- WHAT YOU WILL DO
- 1) Answer these questions using the Graham Ward article:
(a) Which manager released Ward from Wolverhampton Wanderers?
(b) Which club did Ward join on 1 August 2004?
(c) Which club appears under his managerial career for 2020?
- 2) Carry on the Graham Ward article after its last sentence.

- TEXT PROVIDED
▽

Personal information
- Date of birth: 25 February 1983 (age 43)
- Place of birth: Dublin, Ireland
- Position: Right back

Youth career
- 2002–2003: Wolverhampton Wanderers

Senior career*
- Years: Team / Apps / (Gls)
- 2003–2004: Kidderminster Harriers / 21 / (0)
- 2004–2005: Cheltenham Town / 2 / (0)
- 2005: → Burton Albion (loan) / 4 / (1)
- 2005–2006: Tamworth / 40 / (2)
- 2006: → Worcester City (loan)
- 2006–2011: Worcester City
- 2011–201?: Nuneaton Town

International career
- 1999–2000: Republic of Ireland U16 / 7 / (1)
- 2002–2003: Republic of Ireland U20

Managerial career
- 2020: AFC Bridgnorth

= Graham Ward (footballer) =

Irish footballer

Graham Ward (born 25 February 1983) is an Irish former professional footballer who played as a defender.

==Playing career==
Ward played his youth football with St Josephs Boys AFC football club based in south Dublin.

===Wolverhampton Wanderers===
Ward began his career as a trainee with Wolverhampton Wanderers in 2002, despite being the Republic of Ireland Under 20s captain, he failed to land himself a place in the first team.

With the club reaching the Premiership, Ward was released by manager Dave Jones.

===Kidderminster Harriers===
Ward moved to Kidderminster Harriers just prior to the start of the 2003–04 season on a one-year contract. Ward was part of the side that made the 3rd round of the FA cup before losing to the club that released him the season before. He produced a man of the match display during the replay at Molineux.

During his time with Kidderminster Harriers, Ward made 21 appearances, but failed to find the net during this time. He also became KHFC first ever International Player representing Ireland at the World Cup in Dubai at Under 20 level.

===Cheltenham Town===
On 1 August 2004, Ward joined Cheltenham Town. His time with the club again only lasted one season playing just two games. He spent the latter part on loan with Burton Albion where he played three games and scored one goal the first of his professional career.

△

Pixel coordinate grounding data
▽

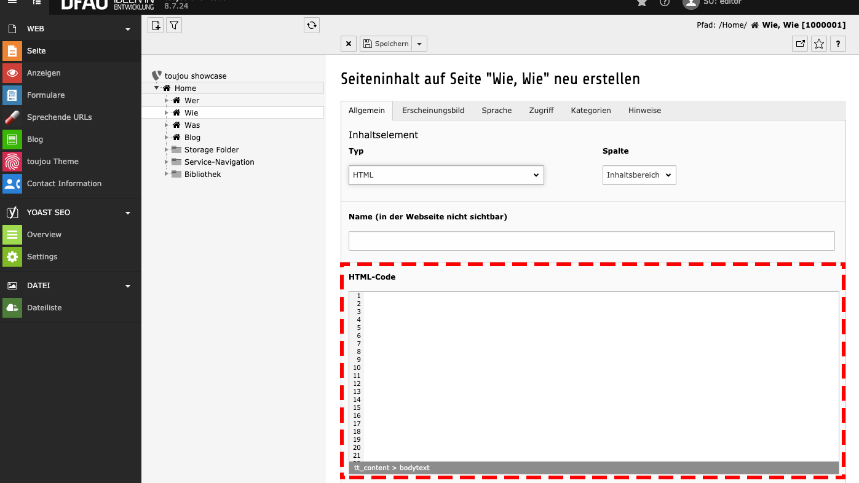The height and width of the screenshot is (483, 859).
Task: Click into the Name input field
Action: click(x=591, y=241)
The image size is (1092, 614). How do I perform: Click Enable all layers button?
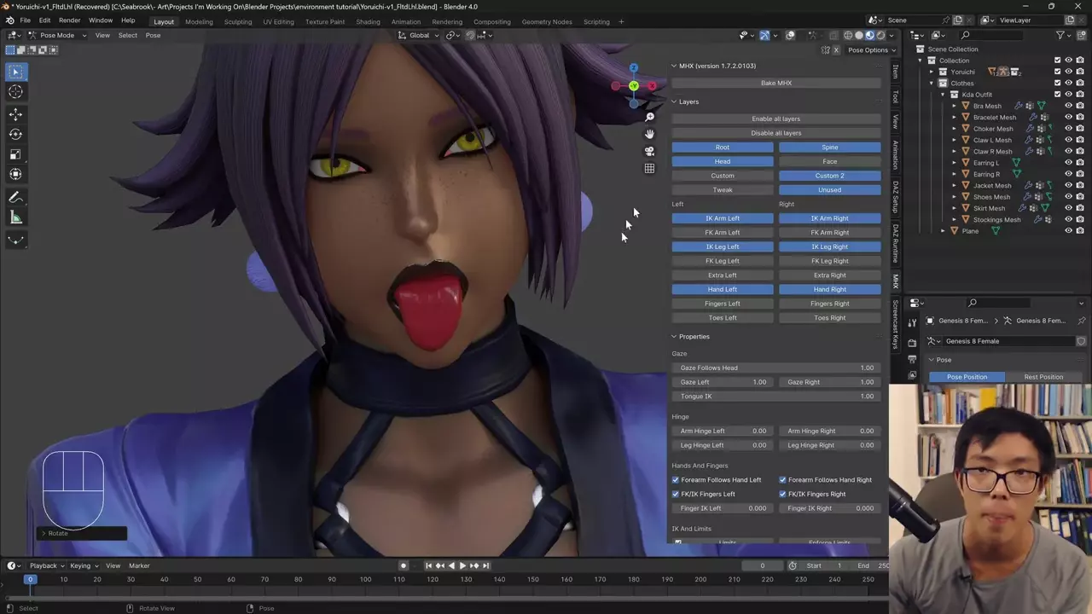point(775,119)
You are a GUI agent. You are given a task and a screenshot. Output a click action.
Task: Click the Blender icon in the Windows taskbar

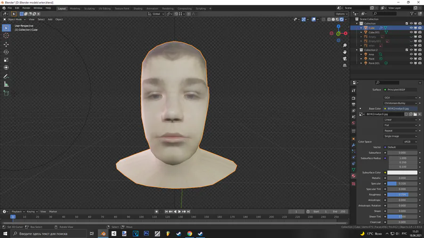(x=103, y=234)
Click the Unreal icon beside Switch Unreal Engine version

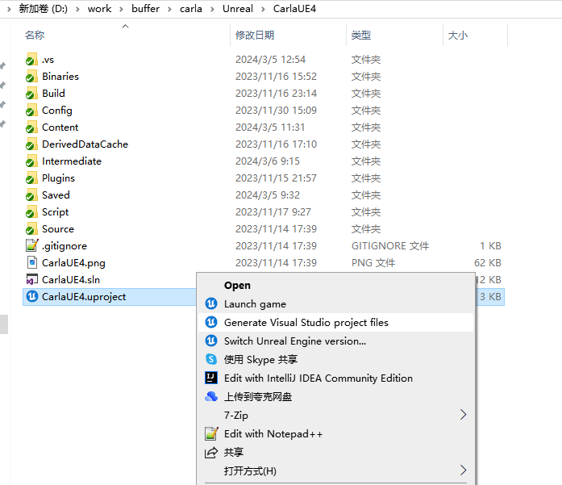pos(211,341)
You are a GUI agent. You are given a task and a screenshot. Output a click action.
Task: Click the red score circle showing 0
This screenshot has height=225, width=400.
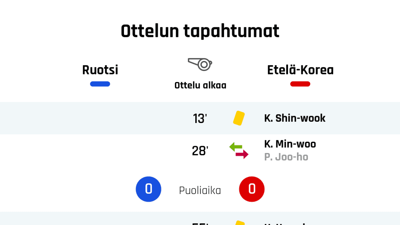pyautogui.click(x=252, y=189)

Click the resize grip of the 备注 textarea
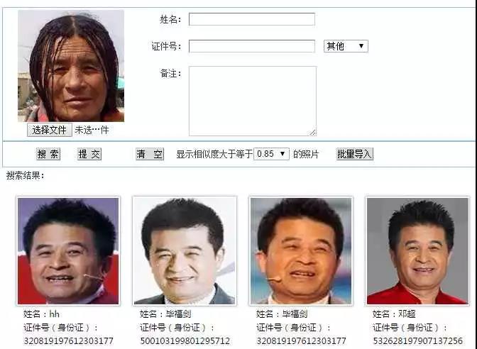pyautogui.click(x=313, y=133)
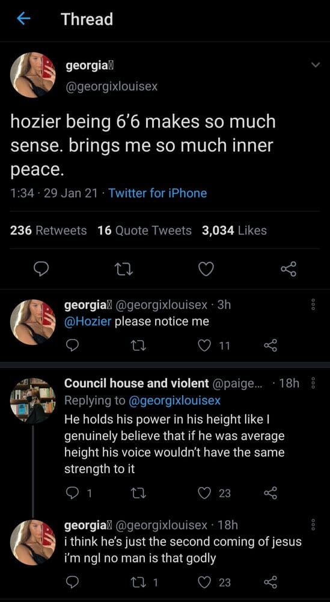Open the @georgixlouisex replying-to link
Viewport: 330px width, 602px height.
(x=174, y=401)
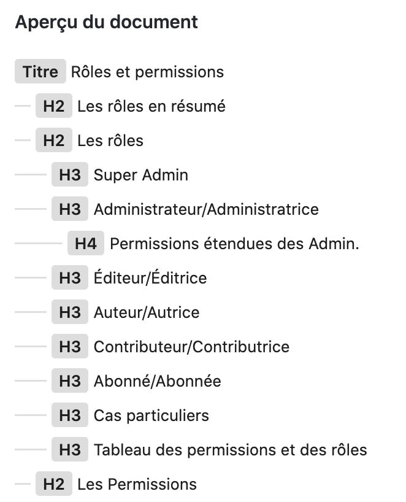
Task: Jump to 'Les rôles en résumé' heading
Action: (x=151, y=106)
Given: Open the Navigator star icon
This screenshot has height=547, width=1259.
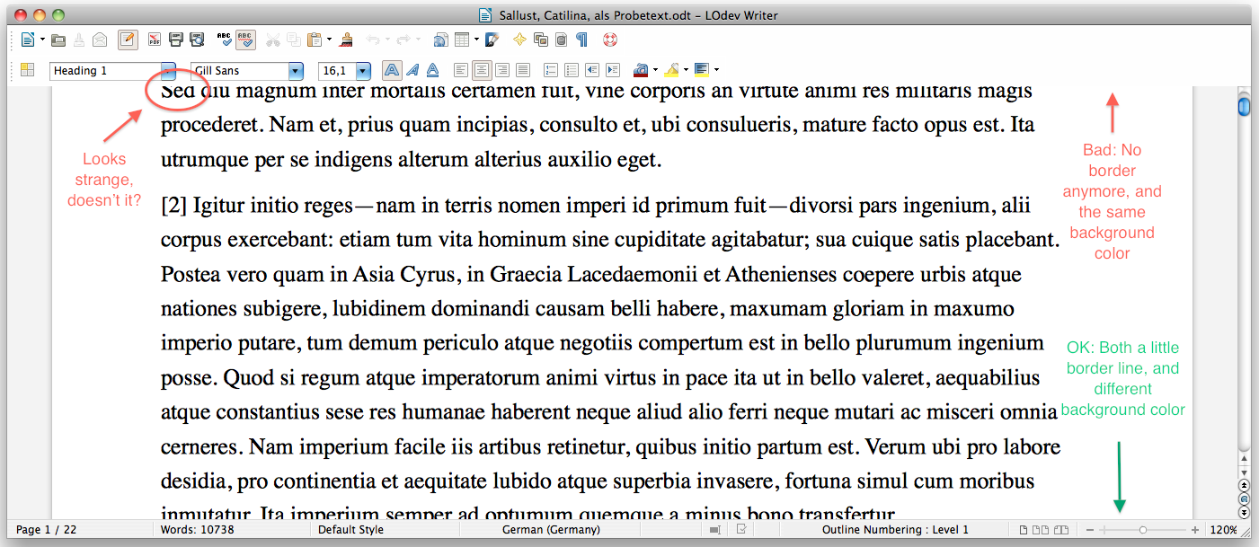Looking at the screenshot, I should [x=519, y=40].
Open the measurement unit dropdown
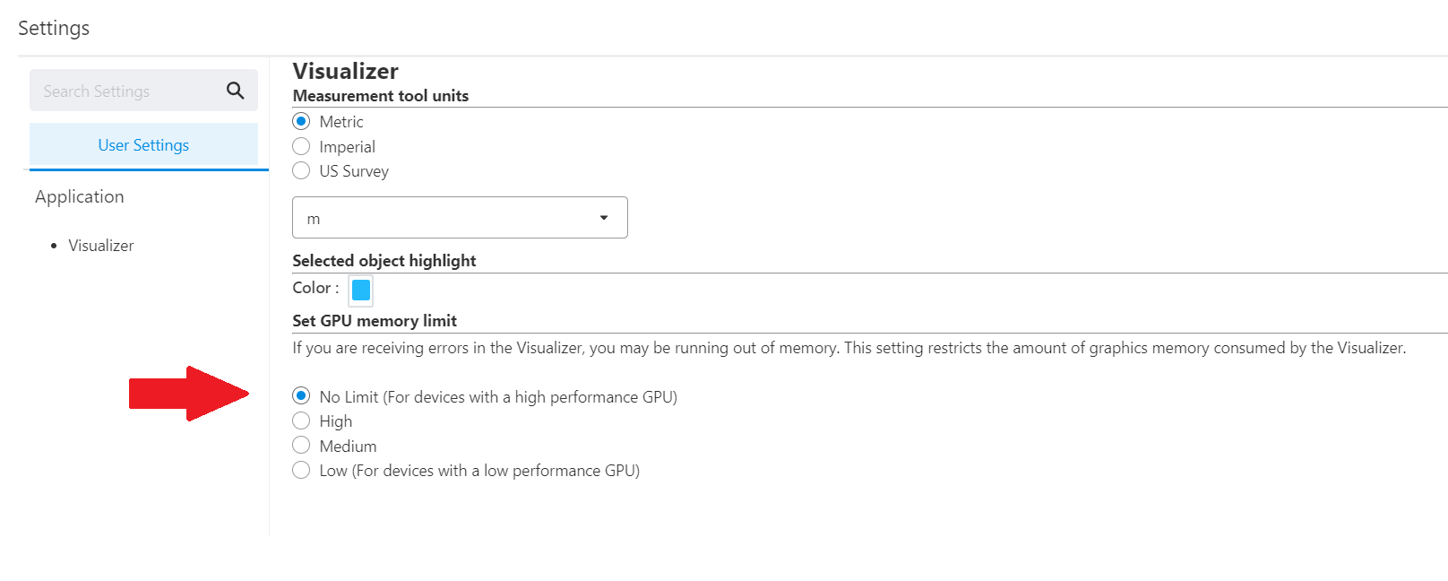 pos(459,218)
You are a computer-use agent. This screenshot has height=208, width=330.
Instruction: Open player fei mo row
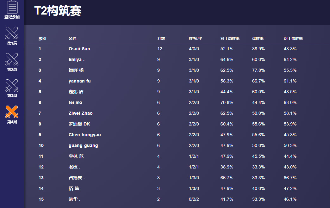coord(75,102)
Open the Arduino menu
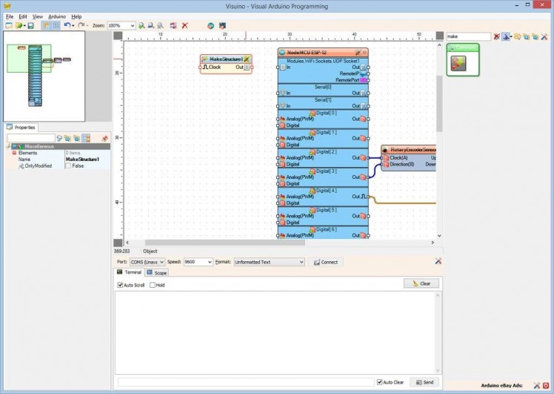The image size is (554, 394). point(57,16)
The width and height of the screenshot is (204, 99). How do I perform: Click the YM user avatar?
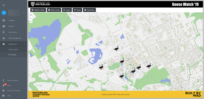click(4, 13)
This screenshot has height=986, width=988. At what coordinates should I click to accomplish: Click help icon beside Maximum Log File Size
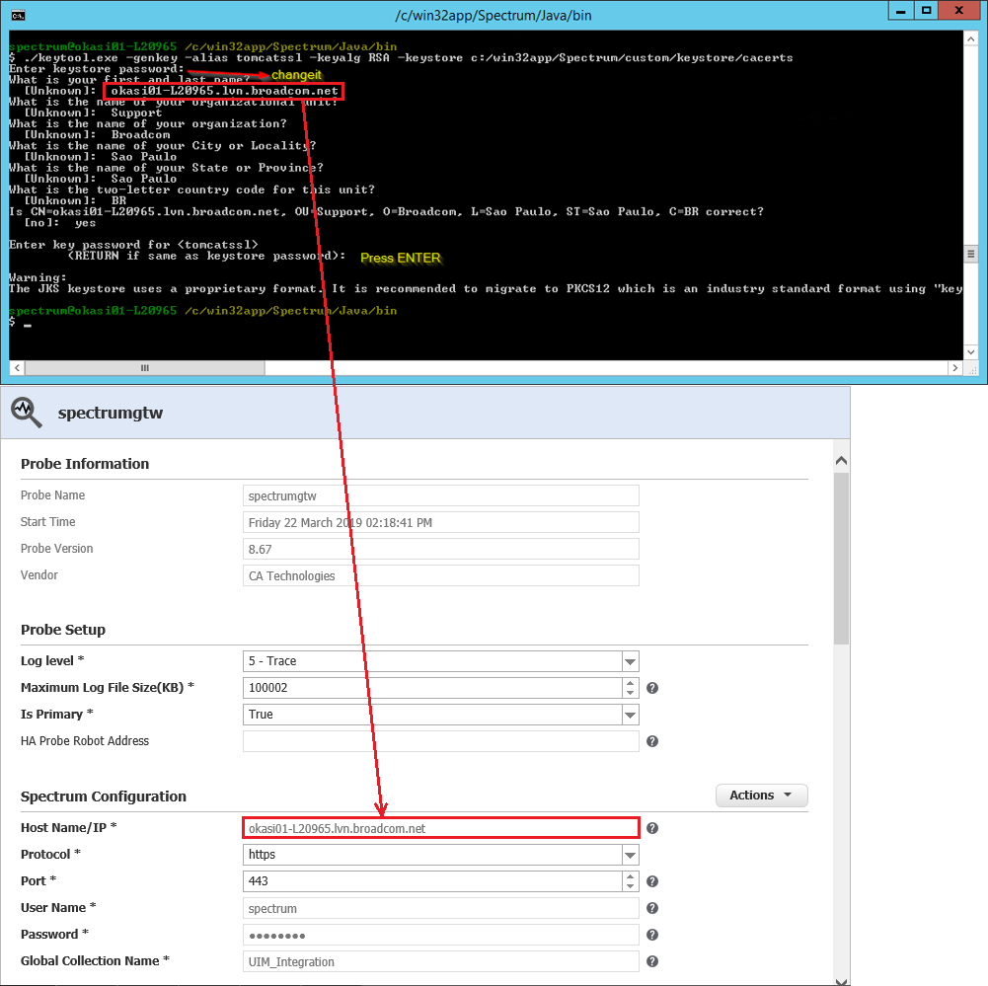pos(652,688)
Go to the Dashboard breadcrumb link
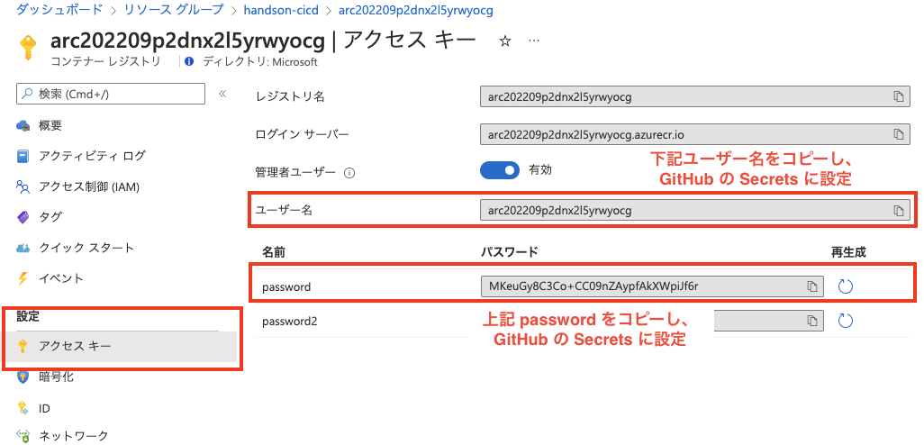924x445 pixels. point(59,9)
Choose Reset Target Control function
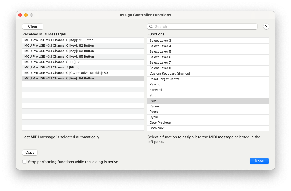Image resolution: width=291 pixels, height=191 pixels. pyautogui.click(x=208, y=79)
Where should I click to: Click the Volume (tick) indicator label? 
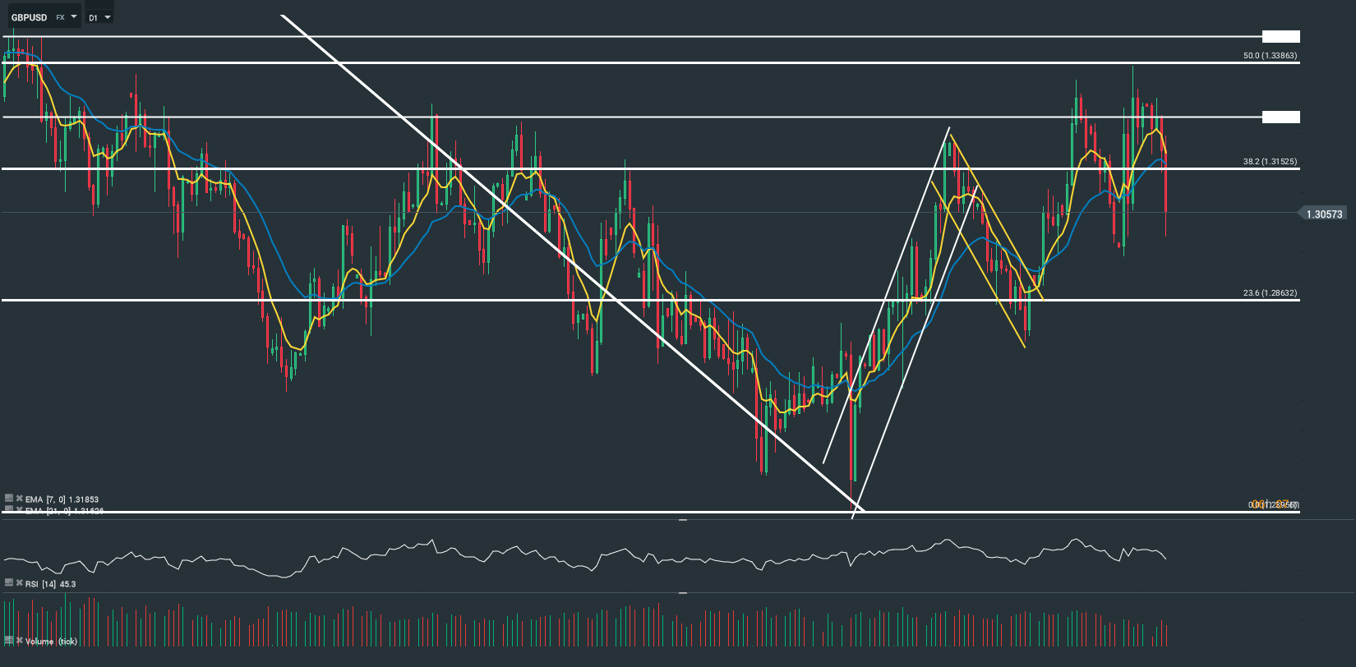tap(51, 641)
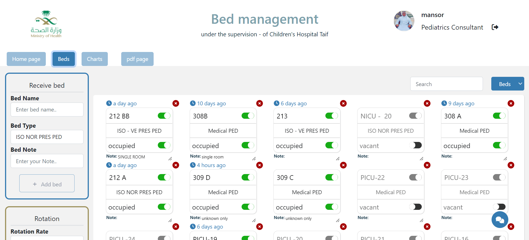Open Bed Type ISO NOR PRES PED selector

pos(47,137)
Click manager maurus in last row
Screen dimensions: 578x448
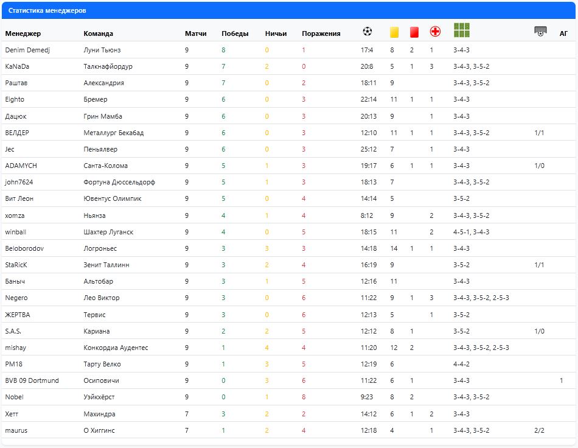[16, 430]
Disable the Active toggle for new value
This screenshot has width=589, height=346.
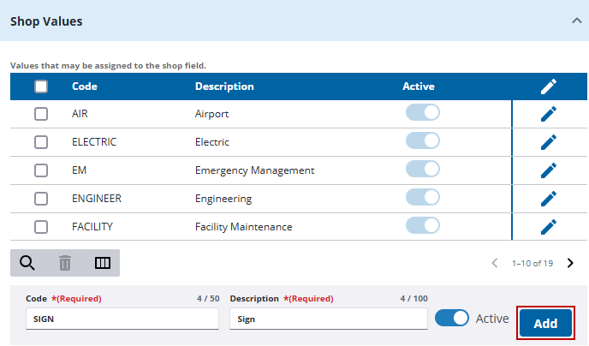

△

- RESPONSES
- 1)
(a) Dave Jones
(b) Cheltenham Town
(c) AFC Bridgnorth

- 2)
===Tamworth===
On 13 May 2005, Ward joined Conference National club Tamworth, where he teamed up with former Cheltenham Town teammate Bob Taylor. Ward was part of the team that made the third round of the FA cup where he scored in the 1st round and beat AFC Bournemouth, and Hartlepool before losing to Championship side Stoke on Penalties. Ward played every game during the 2005 season.

===Worcester City===
On 27 November 2006, Ward joined Worcester City after spending time with the club previously on loan. ward made over 200 appearances for the club before leaving to join Nuneaton town,

Ward Joined Nuneaton but struggled with two knee injuries during his time. Ward made over 20 appearances and was eventually promoted to the conference before calling time on his career at the age of 28 after medial advice.

===International career===
Ward represented the Republic of Ireland Under-16 team at the 2000 UEFA European Under-16 Football Championship, the Under-19 team at the 2002 UEFA European Under-19 Football Championship and at the 2003 FIFA World Youth Championship. He also has 3 Under 21 International caps.

==Coaching career==
After spells as assistant manager at AFC Bridgnorth and Wolverhampton Sporting, Ward was appointed manager of AFC Bridgnorth in May 2020. However, he left the club in October the same year.